MarSaKi / ETPNav

[TPAMI 2024] Official repo of "ETPNav: Evolving Topological Planning for Vision-Language Navigation in Continuous Environments"
MIT License
189 stars 19 forks source link

Feature Extraction Codes for Pretraining #8

Open LYX0501 opened 1 month ago

LYX0501 commented 1 month ago

Hai An,

Thanks for your ETPNav's open-sourced codes. ETPnav is a fascinating work! I open this issue to ask where to find the feature processing codes for pertaining. Or will you plan to open this part of codes?
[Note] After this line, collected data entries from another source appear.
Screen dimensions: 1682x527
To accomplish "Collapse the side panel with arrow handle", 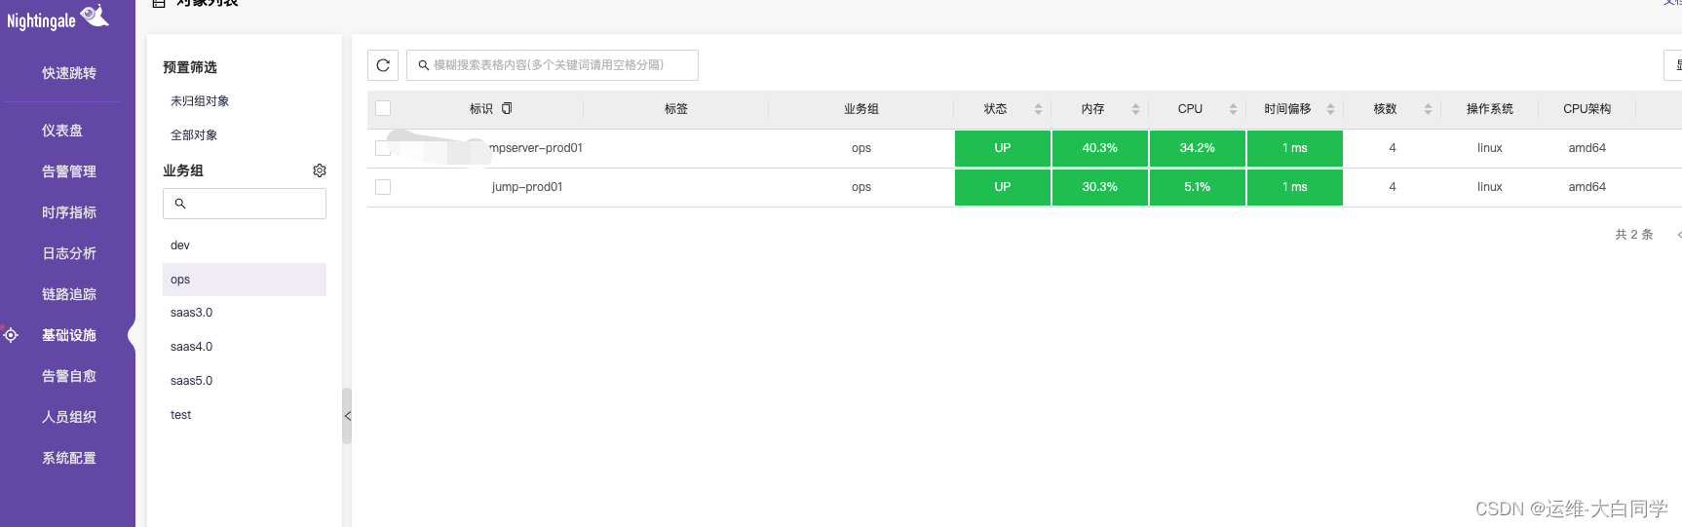I will tap(347, 416).
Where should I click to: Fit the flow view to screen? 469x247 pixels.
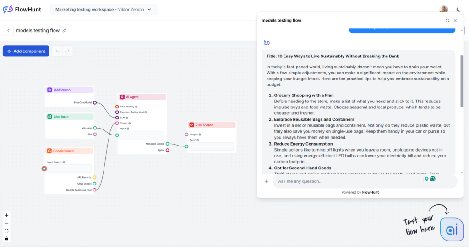tap(6, 231)
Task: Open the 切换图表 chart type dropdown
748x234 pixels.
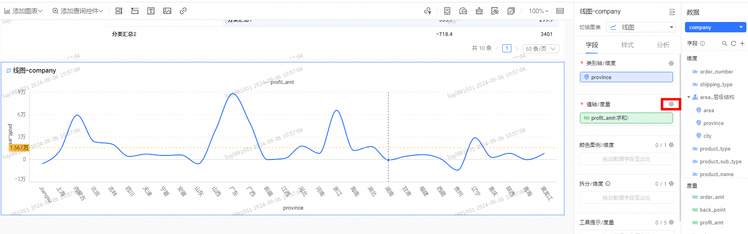Action: click(640, 27)
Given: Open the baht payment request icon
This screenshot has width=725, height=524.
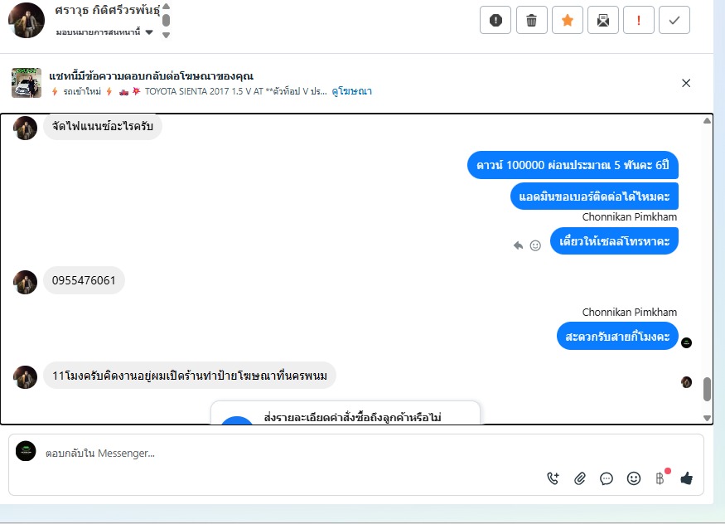Looking at the screenshot, I should [660, 478].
MarSaKi commented 1 month ago

Thanks for your attention, Sorry, I've left the original affiliation and I cannot find the feature extraction code, alternatively, you can modify this scripts to extract feature vectors from habitat sim. Please note the above scripts extract grid features from habitat-sim, you could change it to extract feature vectors. Best regards,

LYX0501 commented 1 month ago

Hey, An. Thanks for your response! I have seen your mentioned scripts. I just want to confirm 2 points: whether both rgb and depth features for ETPNav

MarSaKi commented 1 month ago

Hey, An. Thanks for your response! I have seen your mentioned scripts. I just want to confirm 2 points: whether both rgb and depth features for ETPNav

Exactly, ETPNav needs both RGB and depth feature vectors for pre-training, the RGB is extracted by CLIP-ViT-B/32 while the depth is extracted by "gibson-4plus-mp3d-train-val-test-resnet50.pth" of this link.

MarSaKi commented 1 month ago

I've updated the feature extraction code, you can have a try. https://github.com/MarSaKi/ETPNav/blob/main/precompute_img_features/run.bash

LYX0501 commented 1 month ago

Thank you very much for your help! Undoubtedly, ETPNav provides an excellent benchmark for future research on VLN.